Mas surgiram denúncias de que a licitação do empreendimento não passava de um conluio entre as empresas integrantes de um esquema de corrupção. A apuração mostrou que houve fraude, mas nem mesmo os responsáveis foram identificados e ninguém foi punido.
Em fevereiro de 1988, Sarney enfrentou a CPI da Corrupção no Senado. Sarney era acusado por nove crimes e ainda havia o pedido de impeachment contra ele, mas escapou das punições.

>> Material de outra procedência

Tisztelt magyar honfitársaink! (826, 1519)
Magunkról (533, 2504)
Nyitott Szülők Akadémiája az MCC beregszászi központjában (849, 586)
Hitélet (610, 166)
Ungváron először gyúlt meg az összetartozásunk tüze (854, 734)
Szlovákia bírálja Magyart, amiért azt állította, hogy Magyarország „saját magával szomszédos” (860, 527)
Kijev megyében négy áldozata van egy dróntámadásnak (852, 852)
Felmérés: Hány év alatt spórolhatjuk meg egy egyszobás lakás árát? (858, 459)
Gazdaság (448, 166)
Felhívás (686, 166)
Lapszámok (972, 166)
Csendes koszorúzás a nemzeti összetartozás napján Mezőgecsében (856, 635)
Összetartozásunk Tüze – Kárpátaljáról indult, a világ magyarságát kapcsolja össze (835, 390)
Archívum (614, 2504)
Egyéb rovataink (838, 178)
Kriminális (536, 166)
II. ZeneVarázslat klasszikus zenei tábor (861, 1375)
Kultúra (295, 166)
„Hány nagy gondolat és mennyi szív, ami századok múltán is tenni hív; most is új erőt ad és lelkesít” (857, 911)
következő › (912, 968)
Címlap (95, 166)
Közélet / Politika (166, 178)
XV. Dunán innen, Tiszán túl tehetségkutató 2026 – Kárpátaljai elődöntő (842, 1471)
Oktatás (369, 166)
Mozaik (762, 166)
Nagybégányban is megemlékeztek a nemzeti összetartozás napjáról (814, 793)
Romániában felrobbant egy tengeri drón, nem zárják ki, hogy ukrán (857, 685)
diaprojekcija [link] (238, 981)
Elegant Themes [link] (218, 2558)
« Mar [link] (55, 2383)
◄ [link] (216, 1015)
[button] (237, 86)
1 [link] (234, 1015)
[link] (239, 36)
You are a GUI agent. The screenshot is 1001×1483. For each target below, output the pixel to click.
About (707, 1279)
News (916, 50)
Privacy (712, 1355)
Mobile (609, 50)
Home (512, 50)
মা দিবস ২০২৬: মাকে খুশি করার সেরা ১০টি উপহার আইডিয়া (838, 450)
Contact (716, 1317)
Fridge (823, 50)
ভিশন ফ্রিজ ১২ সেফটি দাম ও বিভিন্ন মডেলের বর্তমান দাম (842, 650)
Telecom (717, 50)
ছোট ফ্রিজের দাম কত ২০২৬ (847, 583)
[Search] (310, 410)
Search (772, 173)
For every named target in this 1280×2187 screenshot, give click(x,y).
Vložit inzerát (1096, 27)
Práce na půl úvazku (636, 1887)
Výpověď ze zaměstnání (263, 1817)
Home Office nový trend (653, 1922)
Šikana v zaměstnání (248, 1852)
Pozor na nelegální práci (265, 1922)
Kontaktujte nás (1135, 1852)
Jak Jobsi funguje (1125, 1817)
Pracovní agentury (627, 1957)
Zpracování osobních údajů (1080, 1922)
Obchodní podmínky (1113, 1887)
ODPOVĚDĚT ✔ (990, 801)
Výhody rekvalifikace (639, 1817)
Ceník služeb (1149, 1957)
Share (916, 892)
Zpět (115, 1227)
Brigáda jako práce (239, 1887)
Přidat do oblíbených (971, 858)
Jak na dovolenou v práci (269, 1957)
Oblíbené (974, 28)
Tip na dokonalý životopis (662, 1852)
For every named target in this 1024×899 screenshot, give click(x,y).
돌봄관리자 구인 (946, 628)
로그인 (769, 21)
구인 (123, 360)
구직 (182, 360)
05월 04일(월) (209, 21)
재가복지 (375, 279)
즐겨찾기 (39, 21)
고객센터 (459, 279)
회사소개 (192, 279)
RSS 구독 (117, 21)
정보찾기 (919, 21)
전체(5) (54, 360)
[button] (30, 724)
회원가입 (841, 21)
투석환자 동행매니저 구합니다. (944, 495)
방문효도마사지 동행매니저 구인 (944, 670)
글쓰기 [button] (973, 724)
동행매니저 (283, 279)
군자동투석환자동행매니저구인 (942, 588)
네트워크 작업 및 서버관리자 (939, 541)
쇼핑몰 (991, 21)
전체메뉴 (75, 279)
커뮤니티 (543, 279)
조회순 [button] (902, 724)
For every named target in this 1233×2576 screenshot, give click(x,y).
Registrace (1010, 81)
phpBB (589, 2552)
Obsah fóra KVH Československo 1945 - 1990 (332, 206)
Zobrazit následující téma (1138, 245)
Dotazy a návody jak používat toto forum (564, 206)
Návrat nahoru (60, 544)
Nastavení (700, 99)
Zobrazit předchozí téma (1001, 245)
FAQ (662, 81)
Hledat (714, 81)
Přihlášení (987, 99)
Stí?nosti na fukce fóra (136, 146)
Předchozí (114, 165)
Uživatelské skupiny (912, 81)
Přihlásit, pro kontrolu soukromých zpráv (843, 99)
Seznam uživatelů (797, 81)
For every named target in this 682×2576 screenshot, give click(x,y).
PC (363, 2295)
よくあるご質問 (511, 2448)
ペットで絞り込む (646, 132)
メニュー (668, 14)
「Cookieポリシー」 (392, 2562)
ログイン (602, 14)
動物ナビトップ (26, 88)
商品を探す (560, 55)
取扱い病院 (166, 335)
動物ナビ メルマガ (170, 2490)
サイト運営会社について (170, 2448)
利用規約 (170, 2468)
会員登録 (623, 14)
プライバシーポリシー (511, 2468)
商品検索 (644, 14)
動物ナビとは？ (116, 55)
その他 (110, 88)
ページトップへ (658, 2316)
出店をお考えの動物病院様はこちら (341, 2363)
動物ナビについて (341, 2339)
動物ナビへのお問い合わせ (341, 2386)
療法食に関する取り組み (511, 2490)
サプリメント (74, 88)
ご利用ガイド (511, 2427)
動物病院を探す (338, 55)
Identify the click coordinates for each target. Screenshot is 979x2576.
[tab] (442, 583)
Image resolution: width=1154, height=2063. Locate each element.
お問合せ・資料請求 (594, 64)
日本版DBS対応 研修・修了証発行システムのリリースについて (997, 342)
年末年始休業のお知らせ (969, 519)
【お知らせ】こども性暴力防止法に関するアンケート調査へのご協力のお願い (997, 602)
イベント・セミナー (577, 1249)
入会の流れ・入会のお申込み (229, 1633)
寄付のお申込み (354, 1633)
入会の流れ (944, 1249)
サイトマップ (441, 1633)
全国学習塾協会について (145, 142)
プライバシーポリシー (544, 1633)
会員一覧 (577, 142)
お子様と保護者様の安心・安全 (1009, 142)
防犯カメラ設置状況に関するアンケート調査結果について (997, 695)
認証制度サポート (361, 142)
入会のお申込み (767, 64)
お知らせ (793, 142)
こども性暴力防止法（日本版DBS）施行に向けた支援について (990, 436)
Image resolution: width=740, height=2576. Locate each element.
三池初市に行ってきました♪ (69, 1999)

Depois que deixou a Presidência da República, Sarney também foi alvo de denúncias enquanto ocupava uma cadeira no Senado. Em 2009, quando era presidente da Casa pela terceira vez, veio à tona a polêmica dos atos secretos da Casa, com nomeações de parentes e amigos dos senadores — incluindo membros da família Sarney. Todas as denúncias contra o senador acabaram arquivadas no Conselho de Ética do Senado.
Vida Literária
Com a aposentadoria da vida política, Sarney pretende se dedicar à literatura. Poeta e ensaísta, o senador tomou posse na ABL (Academia Brasileira de Letras) em 1980. A ideia agora é se dedicar à produção de sua autobiografia, com a história de todos esses anos no poder. O livro tem até um título provisório: Boa Noite, Presidente.
Mas, de acordo com informações de amigos do senador, ele se dedica agora a escrever um livro sobre sua filha, Roseana Sarney.